The reason why continual learning is important is because when you build the next version of an AI model and ship it to everyone, you move on to developing a new model. So the previous version of the model continues to be stuck at that level of intelligence. Humans, in contrast, when we graduate from secondary school, we are not stuck at that level of intelligence for the rest of our lives. We continue to adapt as we go into jobs, and collaborate and learn from each other. Our goal is to build that same inherent human quality of adaptation into AI, and usher in a new era of intelligence.

But we still have to figure out how to do continual learning extremely efficiently. Right now, the way people are doing continual learning is just a version of re-training the model on more data which is a computational burden using the same techniques.

In-context learning is similar to prompt engineering. All you’re doing is stuffing a ton of history into the prompt, but it doesn’t change the model weights and the persistent model behaviour.

Q: If LLMs become less relevant, what would that mean for countries like India where big tech is ramping up data centre investments here?

Hooker: Infrastructure is always very valuable. Investments in infrastructure typically signal a willingness to support an ecosystem and for me that’s quite powerful because it means there’ll be more technical ecosystems in different parts of the world that can shape AI.

What Adaption Labs is focused on, is making the individual cost of changing model behaviour more efficient. Even if that’s true, many people want to use AI and having infrastructure to support that demand is valuable.

Q: You said that GPUs work well with LLMs, but if we have an architecturally different AI model tomorrow, will we be able to retrofit these data centres?

Hooker: It’s a good question because it’s very hard to stray from deep neural networks. It is a risk because when we see the migration from Nvidia’s H100s to Blackwells, it’s generational and we’re constantly retrofitting data centres. But is it a risk that should deter you from building data centres? No. Getting it built in the first place is still significant.

Q: How can India foster more AI research talent and establish globally competitive frontier AI labs here? Who should fund these labs?

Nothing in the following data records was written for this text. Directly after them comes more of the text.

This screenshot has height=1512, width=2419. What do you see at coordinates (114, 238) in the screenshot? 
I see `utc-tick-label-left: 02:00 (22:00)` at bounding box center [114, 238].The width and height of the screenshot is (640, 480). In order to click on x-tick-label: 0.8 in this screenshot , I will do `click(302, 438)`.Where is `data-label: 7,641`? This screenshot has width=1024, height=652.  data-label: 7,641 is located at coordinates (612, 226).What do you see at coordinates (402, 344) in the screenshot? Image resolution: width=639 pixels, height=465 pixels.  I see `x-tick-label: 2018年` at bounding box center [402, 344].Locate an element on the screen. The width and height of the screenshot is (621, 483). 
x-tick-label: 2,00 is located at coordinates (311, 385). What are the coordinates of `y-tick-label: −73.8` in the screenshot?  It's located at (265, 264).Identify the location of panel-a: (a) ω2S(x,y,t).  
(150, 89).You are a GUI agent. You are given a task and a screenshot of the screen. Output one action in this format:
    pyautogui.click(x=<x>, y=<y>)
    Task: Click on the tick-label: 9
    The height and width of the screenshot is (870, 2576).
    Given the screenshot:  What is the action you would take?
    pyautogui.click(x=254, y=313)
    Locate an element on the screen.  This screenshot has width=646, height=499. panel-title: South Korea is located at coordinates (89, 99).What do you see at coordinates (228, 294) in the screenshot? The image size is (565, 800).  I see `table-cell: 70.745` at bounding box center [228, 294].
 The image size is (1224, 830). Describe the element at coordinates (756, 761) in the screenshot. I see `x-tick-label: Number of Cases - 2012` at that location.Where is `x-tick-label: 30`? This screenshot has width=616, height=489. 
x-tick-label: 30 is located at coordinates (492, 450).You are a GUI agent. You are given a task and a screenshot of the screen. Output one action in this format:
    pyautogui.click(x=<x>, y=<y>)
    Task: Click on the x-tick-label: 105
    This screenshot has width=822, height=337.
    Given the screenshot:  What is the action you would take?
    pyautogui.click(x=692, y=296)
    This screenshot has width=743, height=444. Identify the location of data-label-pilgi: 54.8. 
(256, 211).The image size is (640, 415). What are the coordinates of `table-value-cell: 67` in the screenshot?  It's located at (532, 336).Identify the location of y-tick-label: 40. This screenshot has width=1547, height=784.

Hooker: India needs to first create the space for it. Innovation typically happens when there’s a bit of breathing room, and when people have the time to think through different approaches. It is also important to take bets on more than one institution. Typically, funding should go to multiple different institutions because you never know which one’s going to lead to a culture of innovation

I would definitely recommend that there should be a distributed approach, different states should have different innovation centres, and there should be contrarian bets on the technology. Engineering tends to be about operationalisation and execution. Innovation tends to be about the unexpected and you can never predict where the unexpected happens.